If this sounds to you like the makings of a police state, well, it does to me, too.
When Governor Jan Brewer signed 1070 into law at the end of April, Arizonans took to the streets in the tens of thousands.  We organized protests, held community forums, and spoke out wherever we could: the state capitol, trailer parks in Phoenix, Flagstaff City Hall, the borders of the Tohono O’odham nation, neighborhoods in South Tucson. 
After the crowds died down, the lawyers stepped in.  To date at least six lawsuits have been filed that seek to prevent SB 1070 from going into effect, including one by the Obama administration.
Undocumented folks and their loved ones are holding their breath, praying that the lawsuits will succeed.  But many of them aren’t putting all of their eggs in that basket.  They know that ultimately, only grassroots action will defeat this evil law
Which brings us to the meetings.
Americans generally don’t know how to run a meeting, or participate in one.  We can vote, we can speechify, and we can scream at each other, but we rarely debate constructively and in a way that encourages the participation of all.  Our political system simply isn’t set up for that.  Instead, what typically happens is that the people vote once a year or so and the politicians do the work—with the help of lobbyists, bureaucrats, judges, and lawyers, lots of lawyers; It’s a really limited form of democracy, when you think about it.
But the meetings of the Repeal Coalition are entirely different.  They are utterly ordinary, yet incredible.  The great Marxist revolutionary C.L.R. James once wrote a pamphlet about direct democracy called “Every Cook Can Govern.”  He would have been inspired to see these cooks, cleaners, servers, chamber maids, college students, linen service workers, teachers, maintenance workers, warehouse clerks, and cashiers practice democracy in Arizona.  And the Coalition doesn’t just go through the motions of democracy like most American voters; we debate politics.  We come together, discuss the right thing to do, develop strategy, make decisions, and carry them out.  People (mostly) raise their hand to speak and (mostly) listen patiently to others.  And we do all of this in two languages!

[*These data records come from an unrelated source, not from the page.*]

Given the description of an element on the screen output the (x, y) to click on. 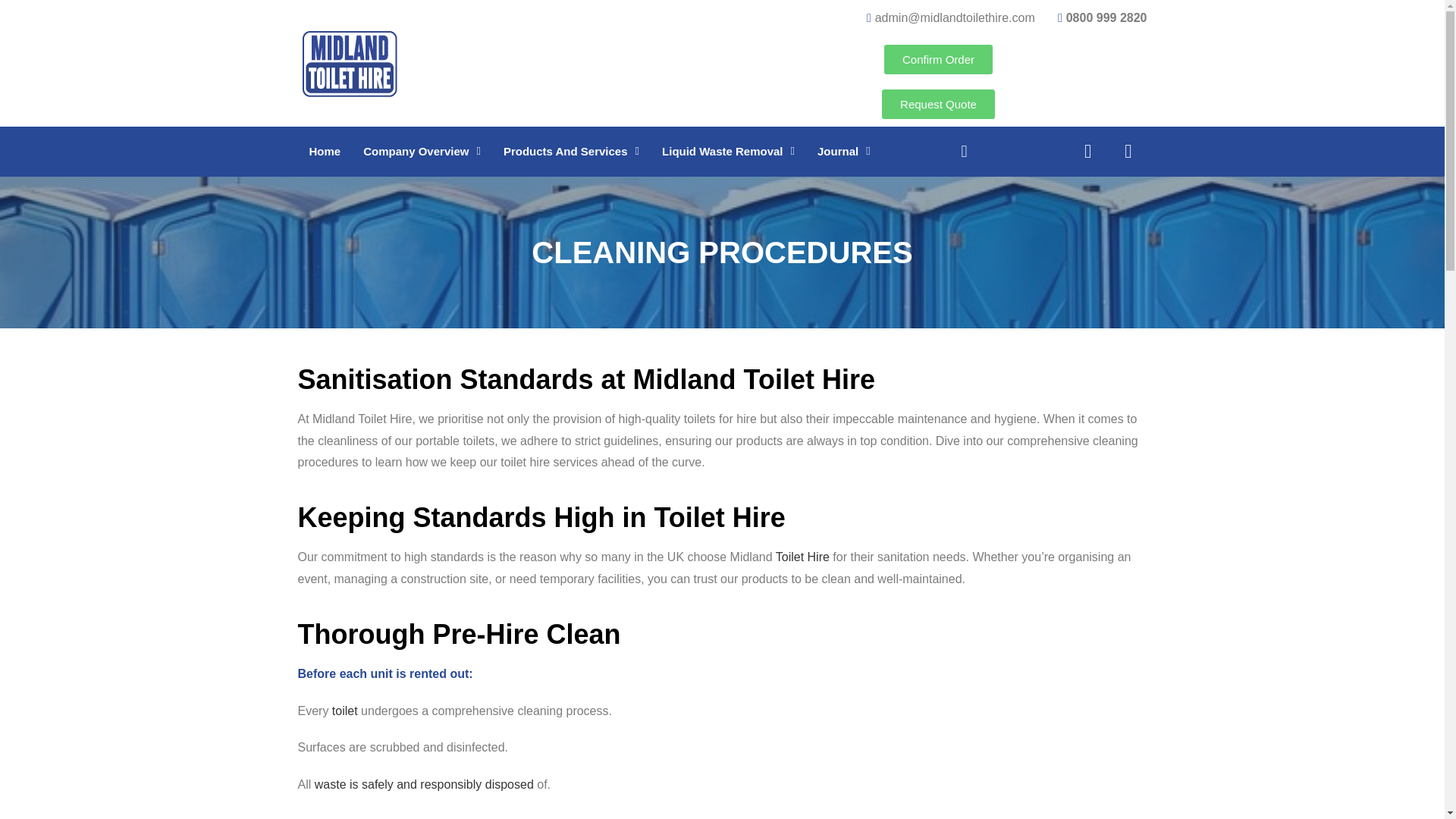
Home (324, 151)
Request Quote (938, 103)
Company Overview (422, 151)
0800 999 2820 (1096, 18)
Toilet Hire (802, 556)
Products And Services (571, 151)
Confirm Order (937, 59)
toilet (344, 710)
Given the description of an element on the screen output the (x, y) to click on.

The political theorist Hannah Arendt claims that ordinary people directly participating in politics is literally a miracle.  Miracles, she argues, are the spontaneous creation of something new.  This, she argues, is precisely what people acting in the public sphere do: they create a new beginning, a new community, a new political possibility, something that has never existed before.

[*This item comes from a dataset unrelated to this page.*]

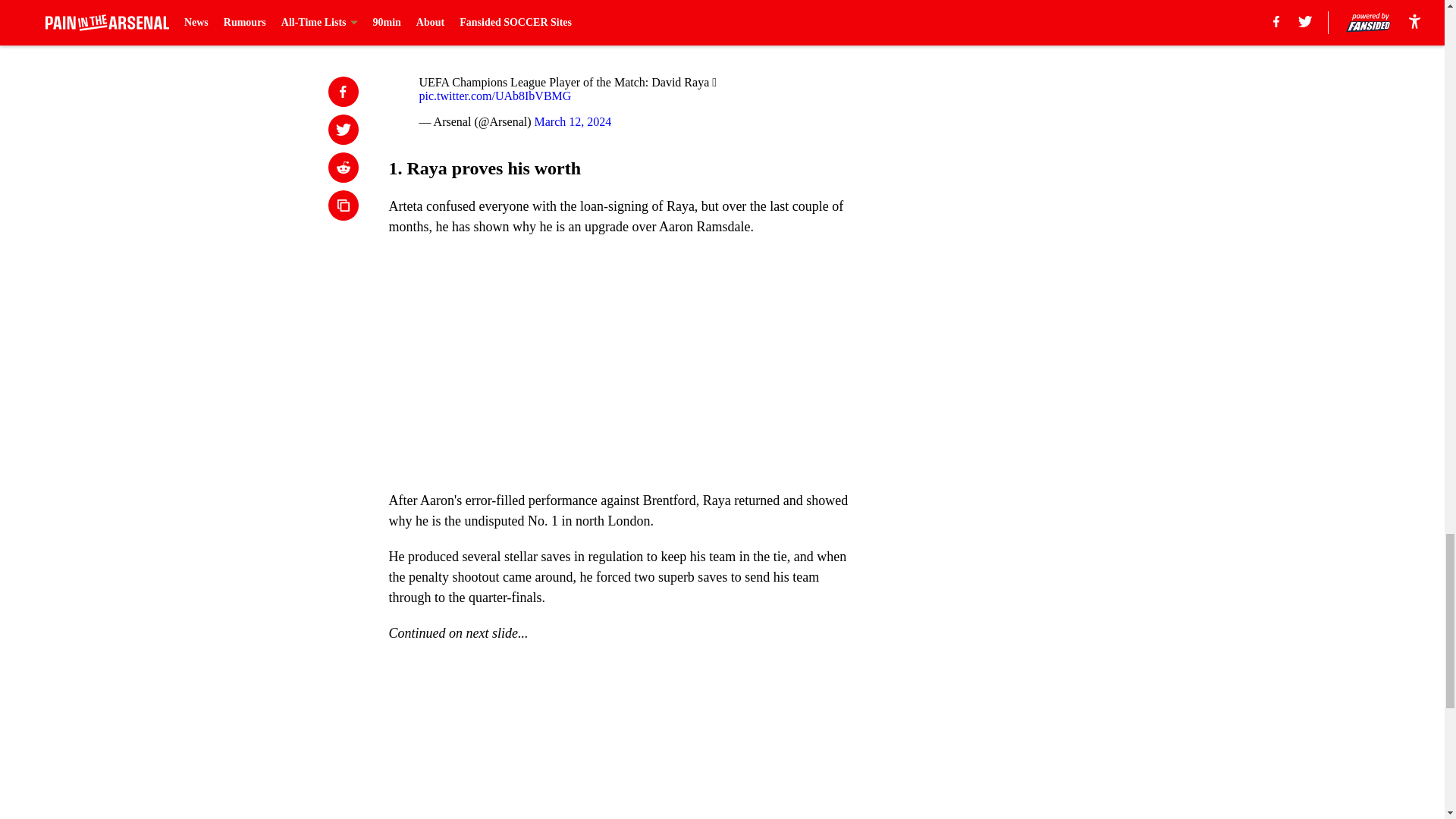
March 12, 2024 (572, 121)
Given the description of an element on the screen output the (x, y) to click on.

That’s what happens every Wednesday night in Phoenix and Flagstaff.  At one recent meeting, for example, Flagstaff Repeal discusses the finer points of a resolution we’ve written that demands the repeal of all anti-immigrant legislation in the state of Arizona.  The resolution, which we hope the city council will pass, calls for the city to proclaim itself a safe haven for all people, whether they have papers or not.  We discuss and then approve the resolution unanimously, to great applause.  We then move on to developing strategy for how to get the city council to pass it.  From there we discuss the situation of some undocumented workers who have been unjustly treated and fired by the local Hampton Inn, and then to plans for a protest and march against SB 1070 in downtown Flagstaff for the coming Saturday.  The facilitator (who is doubling as translator) gets us through the agenda so that we can end by 8:30.  We all marvel at what a great job she did—and it was her first time.  The meeting ends by “clapping it out,” or a slow, disorganized clap that increases in speed and synchronization, leading to a crescendo of group unity and power until it bursts into individual applause again, reminding us of how the individual and the collective are interdependent.
These meetings are inspiring, boring, disciplined, way off track, frustrating, empowering, intimidating, and awesome—often at the same time.  Like I said, this is what democracy looks like.
The Repeal Coalition’s slogan is “Fight for the freedom to live, love, and work wherever you please.”  But this slogan is meaningless without another: “All people deserve the right to have an equal say in those affairs that affect their daily lives.” Democracy is not voting for elites every four years while quietly fuming at the tyranny of your boss for 40 hours a week (more if you’re undocumented).  It’s the ability of all people to have a say in those affairs that affect their daily life.  At our meetings, we seek to live out this principle of radical democracy.  It’s built into the very heart of the Repeal Coalition: the weekly meeting.
The Repeal Coalition has been meeting every week since March 2008.  For the first few months there were between a dozen and 20 people.  Sometimes there were four of us, staring at each other, wondering what the hell to do next.  That was the case last January, for example.  Thanks to an inside source, we knew the notorious bill that would soon be named SB 1070 was coming, even before it was made public.  We talked about how we needed to build a movement to fight it.  But there were just four of us.  What the hell could we do?
And then in April the world discovered SB 1070, and we went from six people to 40 to 60 in two weeks (plus 20 kids—I spent several meetings doing childcare in the adjacent room, occasionally sticking my head in the meeting room to hear what was going on).  The primary language went from English to Spanish.  The college students, who were formerly a majority in the group, became outnumbered by servers and laundry workers.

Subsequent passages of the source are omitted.